A good, supportive partner is how Dr. Neelam Dugar, a consultant radiologist at Doncaster Royal Infirmary in the U.K. and the former chair of the Royal College of Radiologists' Imaging Informatics Group, keeps her life balanced.

"My husband has always supported me and contributes equally to household chores and kids," she said. "We are equal partners in life. Without that, it would be difficult. It is difficult when kids are young and need more things done for them. ... Sometimes, I wonder how we managed when the kids were infants and both of us worked full time. His parents supported us with the kids, and we are grateful to them."

"With time it gets easier too, as I have become more experienced at work and wiser as well," Dugar added.

The U.K. radiologist who wished to remain anonymous said that going to work is often much easier than trying to do everything else that must be slotted in.
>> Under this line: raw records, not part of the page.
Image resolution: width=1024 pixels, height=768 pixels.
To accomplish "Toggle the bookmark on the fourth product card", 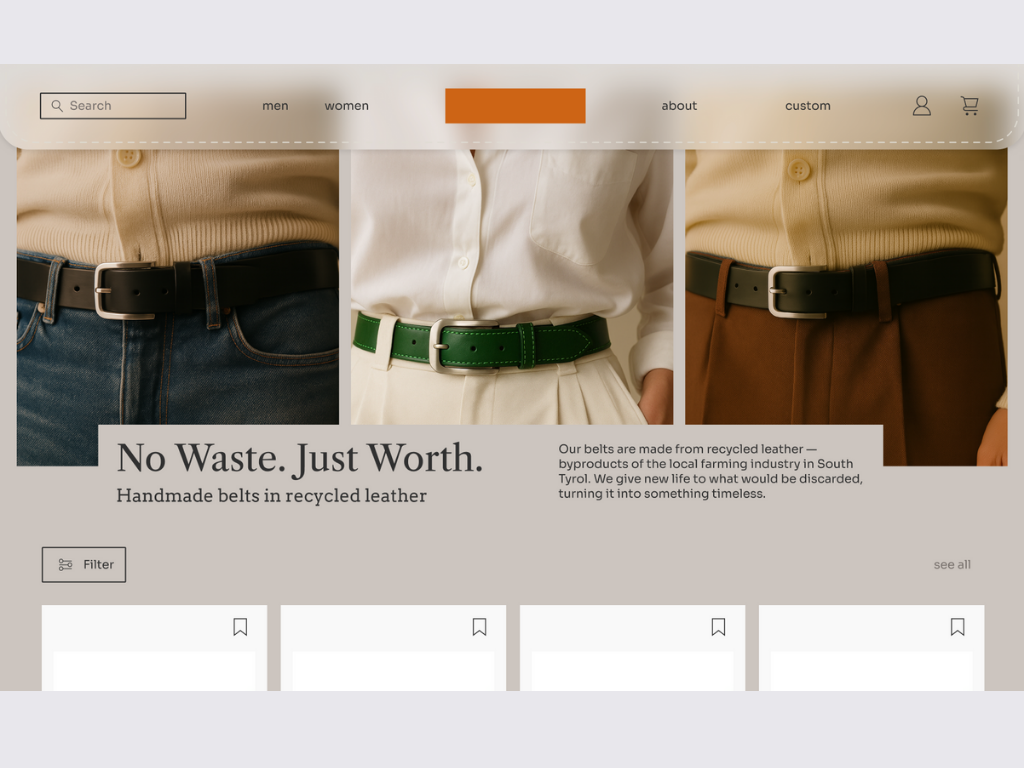I will pos(957,627).
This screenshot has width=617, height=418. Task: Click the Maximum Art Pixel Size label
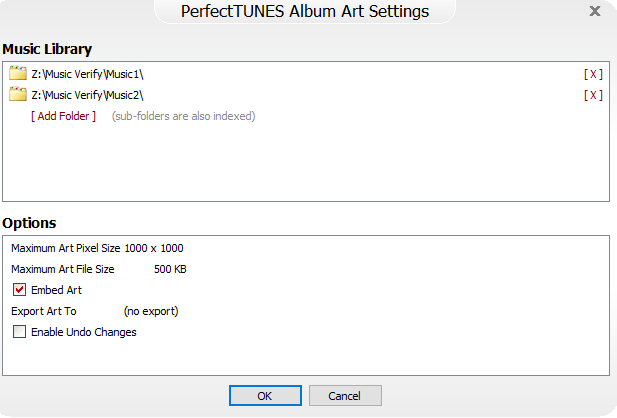(x=66, y=248)
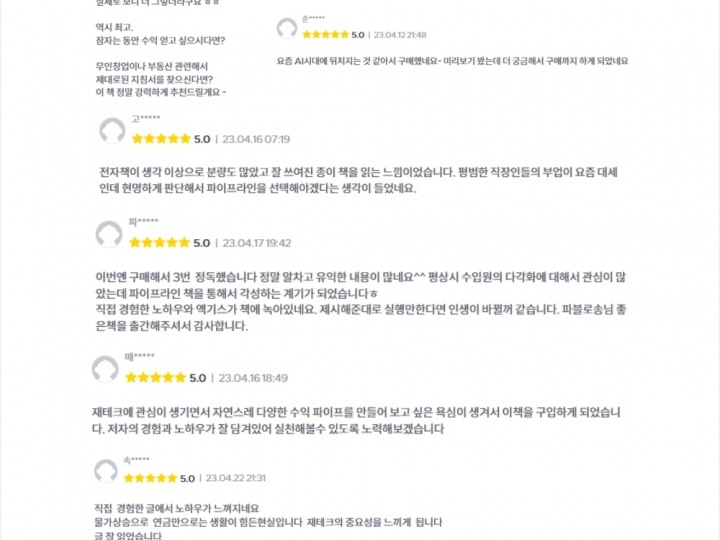Select avatar icon of reviewer 매*****
This screenshot has width=720, height=540.
(105, 369)
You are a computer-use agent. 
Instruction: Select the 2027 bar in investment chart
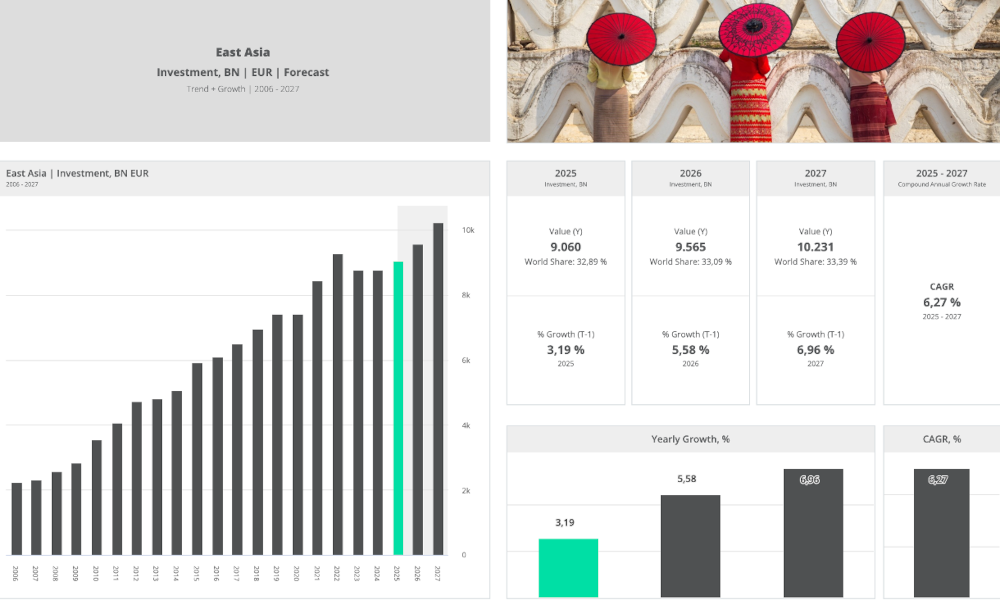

"My children are still relatively young, so we are still on duty for school drop-offs, collections, and chauffeur duties to all their activities outside of school for the pair of them," she said.

She keeps sane by having a job plan that allows her time to do the school run twice a week and works extended days. She also has one session a week for paperwork at home and an education management session that is flexible.

Dr. Christiane Nyhsen from Sunderland Royal Hospital in the U.K.Dr. Christiane Nyhsen from Sunderland Royal Hospital in the U.K.

"It often is just paperwork, so I can escape to anywhere there is Wi-Fi with my laptop, usually the public library closest to my daughter's school to get the work done," she said. "All this is very well, but of course there's a house to run. I have help two mornings a week from a cleaner and the ironing is sent out every week, but organization, shopping, and cooking are all mine!"

Working part time helps Dr. Christiane Nyhsen, a consultant radiologist at Sunderland Royal Hospital in the U.K., balance work and home life.

"Being part-time I do more at home, so juggle many different things," she said.